Source document =>
<<<<

Vector Search for E-Commerce: Why Keyword Search Breaks at Scale and What to Build Instead

Flexor Engineering

March 19, 2026

13 min read

We've rebuilt search from scratch on catalogs ranging from 30,000 SKUs to over two million, and the pattern is consistent: keyword-based search holds up fine at small scale, then falls apart in ways that are hard to diagnose. Queries return zero results for products that absolutely exist. Synonyms get missed. A user types "running sneakers" and gets back dress shoes because the word "shoes" appears in the description. This is not a configuration problem. It's a fundamental limitation of how inverted-index search works — and vector search is the right tool for fixing it, not a silver bullet you can drop in without thinking.

Hybrid search pipeline: the same query travels two paths simultaneously — keyword (BM25/inverted index) and vector (embedding model → approximate nearest neighbor index) — then both result sets merge and pass through a reranker before reaching the user. The split happens at query time; index building is a separate offline process.

What BM25 search actually does, and where it breaks

BM25 — the ranking function underneath Elasticsearch, OpenSearch, and most self-hosted Solr setups — scores documents by term frequency and inverse document frequency. Terms that appear often in a document and rarely across the corpus get high weight. It's an elegant algorithm with 30 years of production use behind it, and for a lot of workloads it's exactly the right choice.

The problem shows up clearly at scale. A catalog of 50,000+ SKUs accumulates long-tail queries — niche product names, brand abbreviations, colloquial terms, typos — that the index has never seen as literal strings. BM25 can't infer that "NB 574" and "New Balance 574" describe the same shoe. It doesn't know that "charger" and "charging cable" are related. It's purely lexical: if the token isn't in the index, it contributes nothing to the score.

>>>>

What to work on =>
1) Answer these from the e-commerce search article:
(a) What range of catalog sizes has the team rebuilt search on?
(b) By what two measures does BM25 score documents?
(c) Which product name does BM25 fail to match with "NB 574"?
2) Can you carry on the article about vector search for e-commerce, starting after its final sentence?

Dataset content =>
<<<<

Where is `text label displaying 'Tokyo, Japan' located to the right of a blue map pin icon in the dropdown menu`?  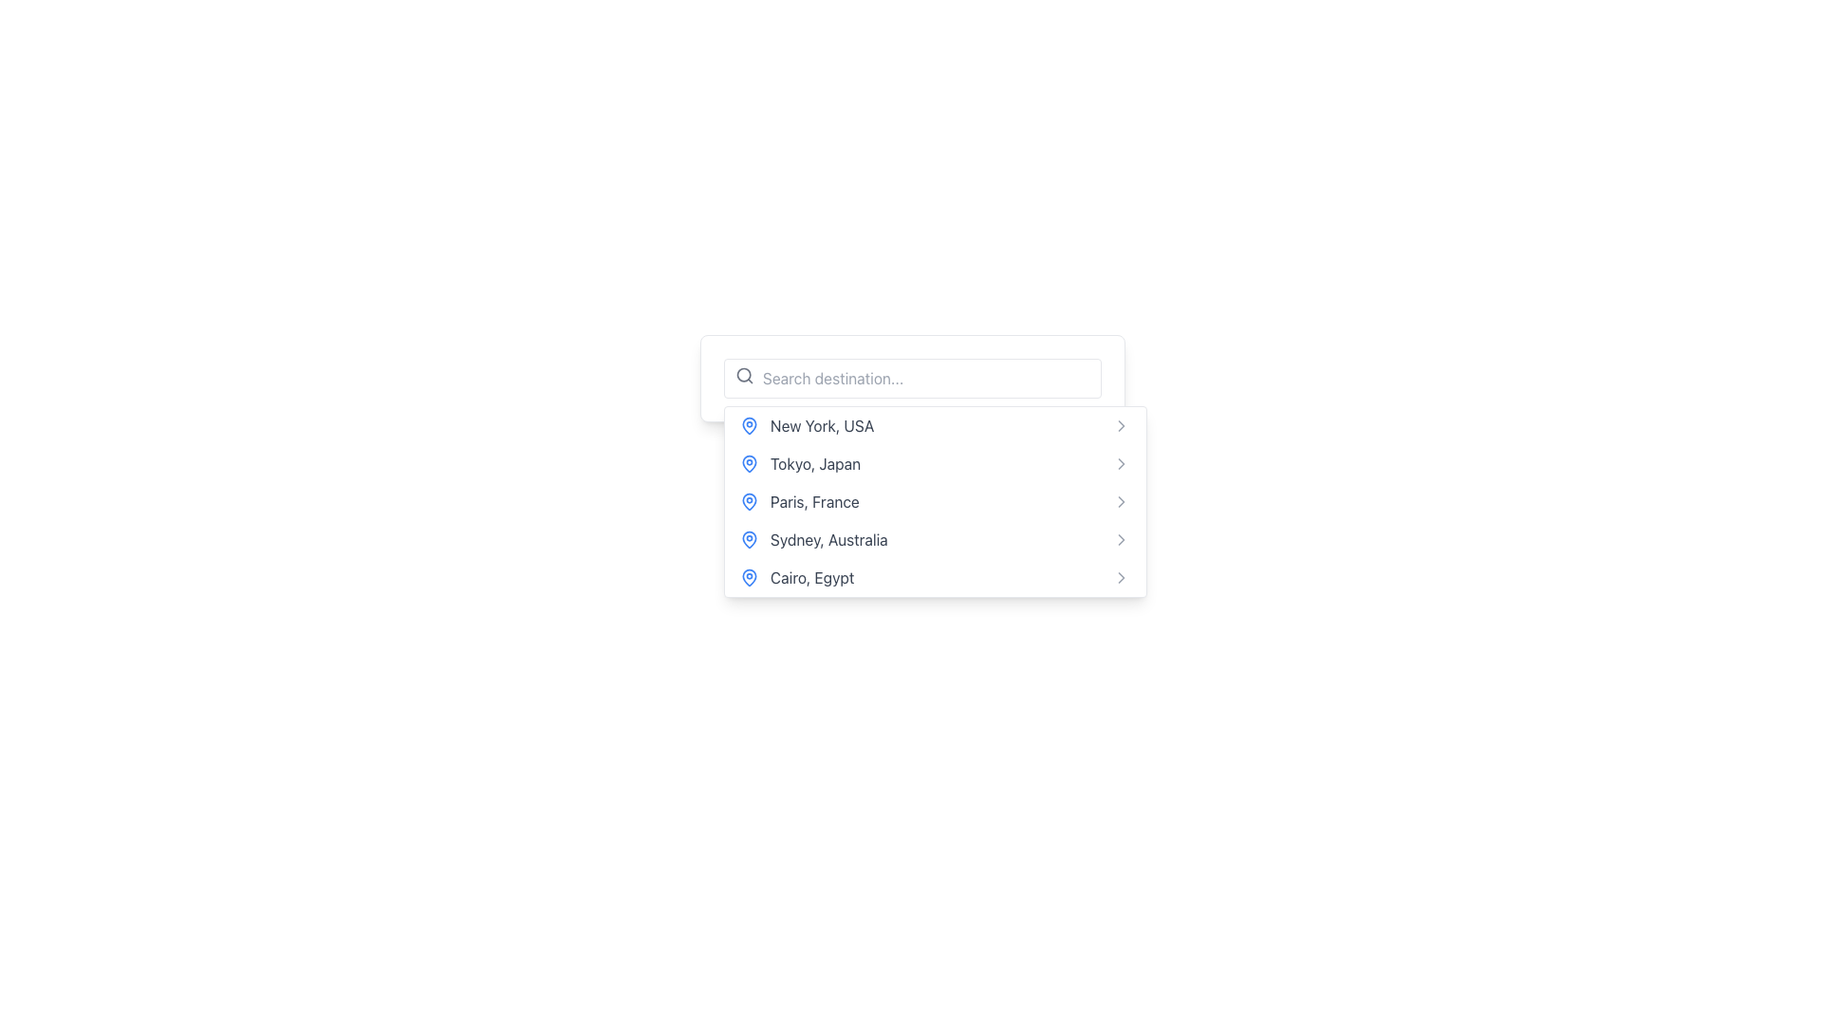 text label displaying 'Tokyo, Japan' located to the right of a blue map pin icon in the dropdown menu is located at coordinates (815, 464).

>>>>

Results by task =>
1)
(a) From 30,000 SKUs to over two million.
(b) Term frequency and inverse document frequency.
(c) "New Balance 574".

2)
The failure modes we see most often: zero-result pages for queries that should return products (synonym blindness); users getting unrelated products because they share one high-frequency token with what was searched (intent mismatch); and ranked results that look technically correct but put the most relevant item on page three because it uses different terminology than the query. All three kill conversion, and all three get worse as the catalog grows. A store with 5,000 products can paper over these issues with aggressive synonym dictionaries. At 200,000 products, that approach becomes unmaintainable.

What vector search actually does

Vector search doesn't match tokens. It converts both queries and documents into dense numerical vectors — typically 384 to 1536 dimensions depending on the model — and finds documents whose vectors are close to the query vector in that high-dimensional space. "Close" means cosine similarity above some threshold, or more practically, the top-K nearest neighbors.

The embeddings come from a language model trained on massive amounts of text, which means the model has already learned that "sneakers" and "running shoes" live near each other in vector space, that "NB 574" maps to the New Balance brand, and that "charging cable" is related to "USB-C charger." You get this semantic understanding essentially for free, without maintaining synonym dictionaries.

In practice, you pre-compute embeddings for every product in your catalog — title, description, attributes, category path — concatenate or pool them, and store the resulting vector in an index built for nearest-neighbor search. At query time, you embed the search query using the same model, then query the index. The whole thing runs in single-digit milliseconds once the index is warm. The part that's not free: choosing the right embedding model for your domain, keeping embeddings current as the catalog changes, and infrastructure to serve the ANN index at low latency.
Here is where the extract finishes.